Ald. Rebecca Kemble, 18th District, and two others want to cut $150,000 of the $300,000 for violence-prevention peer-support contracts and direct the remaining $150,000 to case management contracts and increase the number of hours for direct peer support.

With dollars so tight, some amendments rely on Kemble’s $150,000 cut to pay for other things.

Bidar-Sielaff and seven others would add $57,000 to fund full-year contracts for community building and engagement with Centro-Hispano and the Lussier Community Education Center. The Finance Committee had approved spending for a half-year of activities. The proposed amendment would raise funding for all community building and engagement contracts from $107,000 in Soglin’s budget to $221,000, a 107 percent increase.

Ald. Marsha Rummel, 6th District, and two others would use $50,000 from Kemble’s proposed decrease and reduce the Information Technology budget by $50,000 — effectively freezing a citywide public information officer position for all of 2019 — to deliver $100,000 to hire a consultant to do a comprehensive audit of the Human Resources Department.

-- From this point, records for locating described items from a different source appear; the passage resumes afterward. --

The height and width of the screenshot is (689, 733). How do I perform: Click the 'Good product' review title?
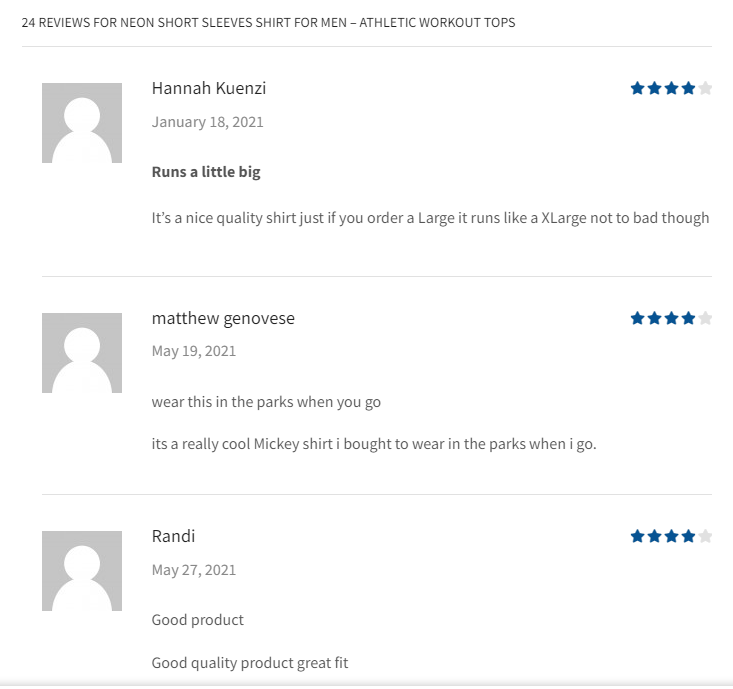click(x=197, y=620)
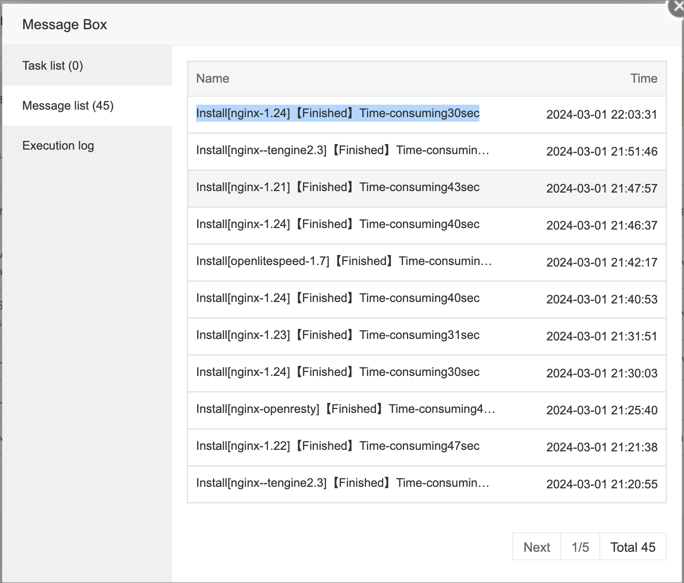Open the nginx-openresty install message
Image resolution: width=684 pixels, height=583 pixels.
[x=345, y=410]
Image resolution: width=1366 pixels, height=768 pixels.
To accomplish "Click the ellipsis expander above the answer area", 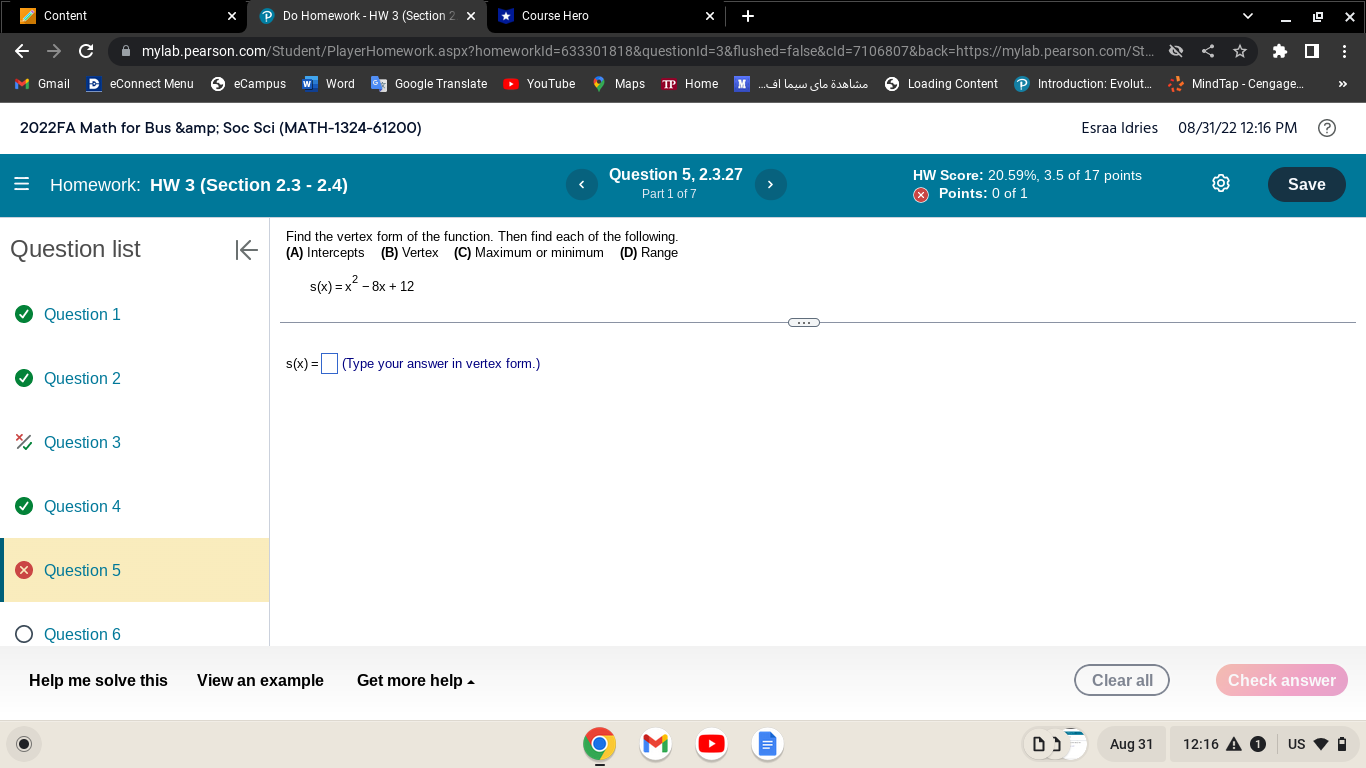I will tap(803, 322).
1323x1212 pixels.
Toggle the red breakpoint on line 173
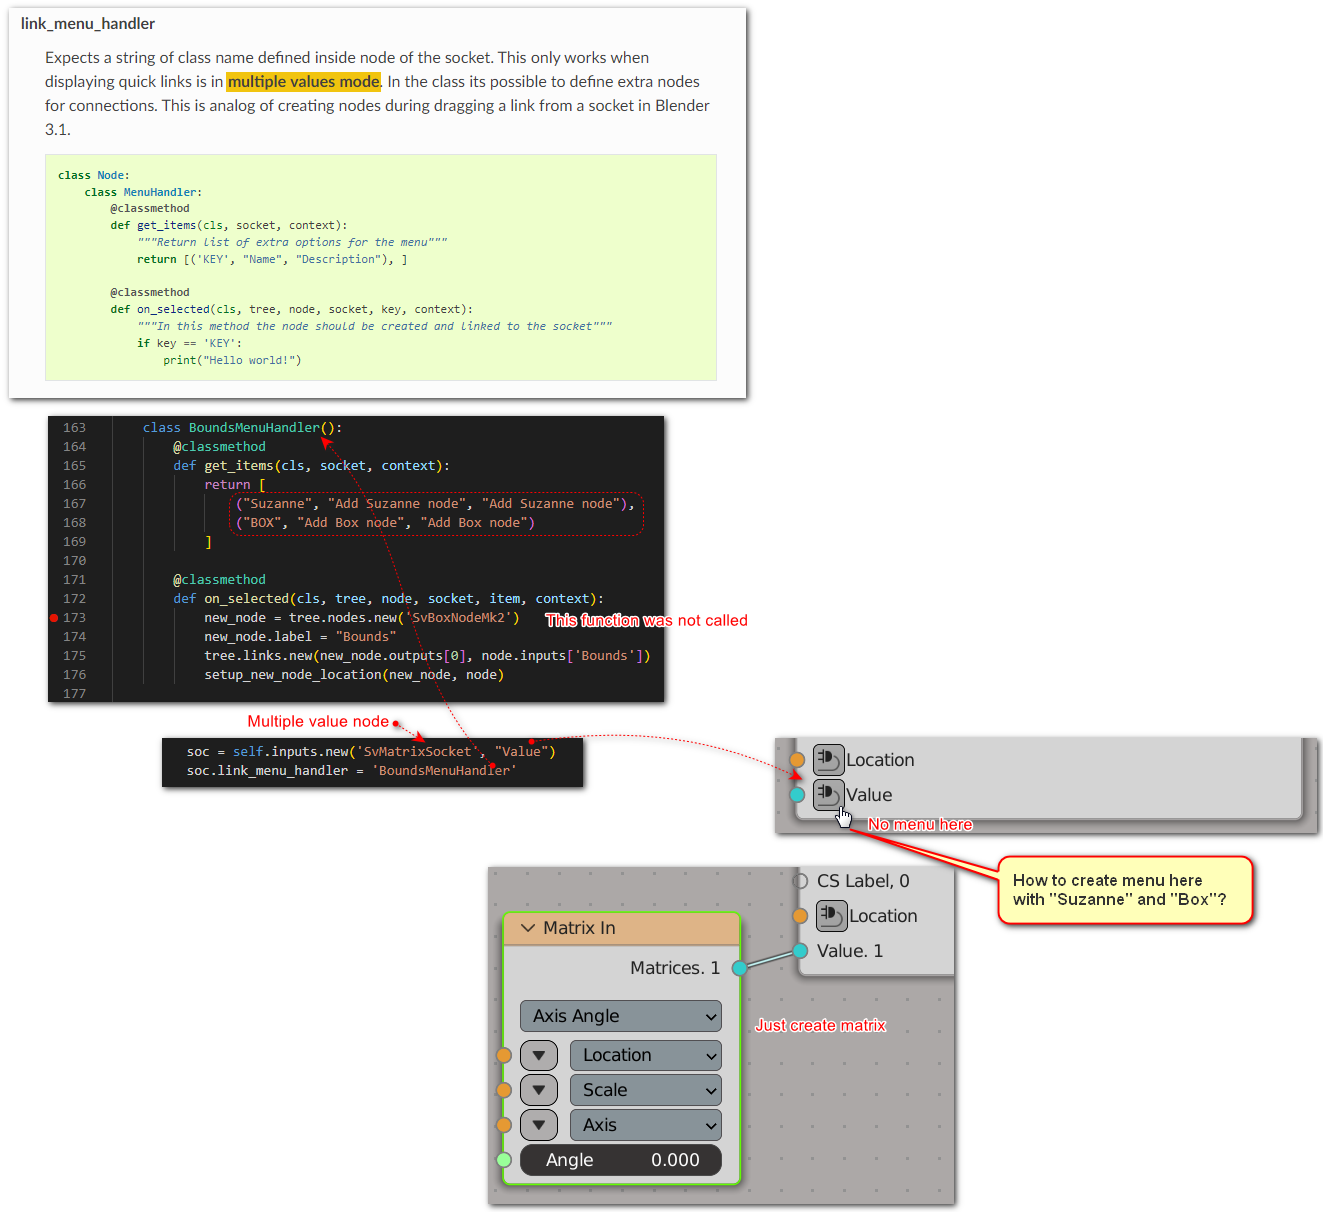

Independent of Kemble’s proposal, Ald. Barbara Harrington-McKinney, 1st District, would transfer $250,000 from peer support/violence prevention to increase funding for neighborhood centers. Soglin had proposed $997,444 in neighborhood-center support, a 13 percent increase from 2018, and Harrington-McKinney’s amendment would boost funding to $1.25 million, a 41 percent rise from last year.

In early September, Soglin offered a $336.6 million capital budget that offered modest funding for new construction and put an emphasis on planning.

The Finance Committee made a series of changes, including money for the pilot police body-camera program, pushing the capital budget to $341.6 million. The committee’s changes increased borrowing from Soglin’s initial $177.5 million to $180 million.

On Oct. 3, the mayor proposed a $332 million operating budget that he said puts a continued focus on upward economic mobility and safety.

The Finance Committee added more money for the homeless and human services and made modest changes to the Police and Fire departments, keeping spending at about $332 million.

Under the Finance Committee amendments, city taxes would increase about $73, or about 2.9 percent, to $2,583, for the average value home, now valued at $284,868.

The council’s coming deliberations could run from Tuesday through Thursday.